+++ Records for this exercise

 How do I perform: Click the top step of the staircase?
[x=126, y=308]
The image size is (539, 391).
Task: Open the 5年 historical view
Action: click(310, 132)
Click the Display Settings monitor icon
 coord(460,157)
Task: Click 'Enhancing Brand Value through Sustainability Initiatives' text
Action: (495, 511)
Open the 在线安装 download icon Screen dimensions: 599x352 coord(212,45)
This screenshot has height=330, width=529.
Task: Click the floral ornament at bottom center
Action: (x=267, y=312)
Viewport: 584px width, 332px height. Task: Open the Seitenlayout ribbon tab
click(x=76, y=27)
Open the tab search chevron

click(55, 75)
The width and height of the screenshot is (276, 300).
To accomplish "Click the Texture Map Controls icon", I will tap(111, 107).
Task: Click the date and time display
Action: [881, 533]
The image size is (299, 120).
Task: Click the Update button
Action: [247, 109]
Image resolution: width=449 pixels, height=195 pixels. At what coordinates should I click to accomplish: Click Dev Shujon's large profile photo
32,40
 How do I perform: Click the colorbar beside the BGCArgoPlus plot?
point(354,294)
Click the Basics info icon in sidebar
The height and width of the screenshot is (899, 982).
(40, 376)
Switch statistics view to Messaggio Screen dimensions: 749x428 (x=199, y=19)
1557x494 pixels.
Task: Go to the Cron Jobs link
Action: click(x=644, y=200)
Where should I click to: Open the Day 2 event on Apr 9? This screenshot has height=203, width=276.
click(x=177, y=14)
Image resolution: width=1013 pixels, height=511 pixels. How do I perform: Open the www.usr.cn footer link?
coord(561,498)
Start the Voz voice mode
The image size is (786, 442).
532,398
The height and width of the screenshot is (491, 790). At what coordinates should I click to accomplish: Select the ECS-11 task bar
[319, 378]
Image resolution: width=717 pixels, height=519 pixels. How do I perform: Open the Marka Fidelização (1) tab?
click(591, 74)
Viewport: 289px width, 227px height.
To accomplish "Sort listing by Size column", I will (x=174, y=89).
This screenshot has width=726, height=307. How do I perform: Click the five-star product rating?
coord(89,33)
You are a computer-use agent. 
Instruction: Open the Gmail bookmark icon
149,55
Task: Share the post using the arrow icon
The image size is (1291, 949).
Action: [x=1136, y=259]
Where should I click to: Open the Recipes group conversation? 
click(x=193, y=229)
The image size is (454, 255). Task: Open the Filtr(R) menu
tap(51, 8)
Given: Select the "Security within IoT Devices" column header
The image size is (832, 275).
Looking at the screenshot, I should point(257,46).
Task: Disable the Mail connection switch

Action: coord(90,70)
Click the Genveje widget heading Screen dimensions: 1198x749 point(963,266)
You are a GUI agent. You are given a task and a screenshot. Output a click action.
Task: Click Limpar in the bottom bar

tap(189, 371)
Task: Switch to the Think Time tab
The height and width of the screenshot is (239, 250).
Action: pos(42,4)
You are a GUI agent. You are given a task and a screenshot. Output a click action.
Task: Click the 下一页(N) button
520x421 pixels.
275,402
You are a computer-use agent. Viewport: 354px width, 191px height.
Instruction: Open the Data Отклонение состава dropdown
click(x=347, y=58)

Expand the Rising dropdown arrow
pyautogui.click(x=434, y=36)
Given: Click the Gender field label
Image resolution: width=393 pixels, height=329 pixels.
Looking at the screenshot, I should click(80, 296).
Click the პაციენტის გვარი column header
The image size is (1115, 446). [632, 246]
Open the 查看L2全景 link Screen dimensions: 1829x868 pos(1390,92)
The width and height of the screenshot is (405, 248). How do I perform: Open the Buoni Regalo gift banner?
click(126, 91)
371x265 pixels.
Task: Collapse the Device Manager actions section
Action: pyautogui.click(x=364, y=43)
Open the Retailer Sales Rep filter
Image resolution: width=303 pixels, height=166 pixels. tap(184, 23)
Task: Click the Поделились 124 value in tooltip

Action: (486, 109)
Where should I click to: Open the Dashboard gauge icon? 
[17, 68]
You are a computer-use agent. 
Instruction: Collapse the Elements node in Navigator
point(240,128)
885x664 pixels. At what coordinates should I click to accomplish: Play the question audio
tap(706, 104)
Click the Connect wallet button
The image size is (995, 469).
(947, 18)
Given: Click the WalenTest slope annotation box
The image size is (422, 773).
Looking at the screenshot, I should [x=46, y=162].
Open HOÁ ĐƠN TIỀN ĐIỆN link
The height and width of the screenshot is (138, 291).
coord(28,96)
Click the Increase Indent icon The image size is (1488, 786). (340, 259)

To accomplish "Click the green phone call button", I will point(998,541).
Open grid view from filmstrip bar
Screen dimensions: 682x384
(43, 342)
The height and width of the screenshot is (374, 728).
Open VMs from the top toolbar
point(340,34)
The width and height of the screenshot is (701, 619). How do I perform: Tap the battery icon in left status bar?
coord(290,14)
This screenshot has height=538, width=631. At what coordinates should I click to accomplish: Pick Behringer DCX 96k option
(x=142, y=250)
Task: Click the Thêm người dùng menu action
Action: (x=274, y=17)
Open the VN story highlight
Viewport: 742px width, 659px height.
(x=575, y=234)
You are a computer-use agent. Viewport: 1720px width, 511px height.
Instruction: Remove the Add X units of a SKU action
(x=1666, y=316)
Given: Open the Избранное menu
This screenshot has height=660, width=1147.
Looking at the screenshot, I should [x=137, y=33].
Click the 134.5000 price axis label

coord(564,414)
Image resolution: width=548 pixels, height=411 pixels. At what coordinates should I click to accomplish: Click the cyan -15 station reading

++++++

Instructions to follow:
Look above for the line with "The height and width of the screenshot is (491, 790)." and the line with "Task: Share the post using the arrow icon". Retype those two lines and every line between them exactly, adding nothing.

Solution below:
The height and width of the screenshot is (491, 790). At what coordinates should I click to accomplish: Select the ECS-11 task bar
[319, 378]
Image resolution: width=717 pixels, height=519 pixels. How do I perform: Open the Marka Fidelização (1) tab?
click(591, 74)
Viewport: 289px width, 227px height.
To accomplish "Sort listing by Size column", I will (x=174, y=89).
This screenshot has width=726, height=307. How do I perform: Click the five-star product rating?
coord(89,33)
You are a computer-use agent. 
Instruction: Open the Gmail bookmark icon
149,55
Task: Share the post using the arrow icon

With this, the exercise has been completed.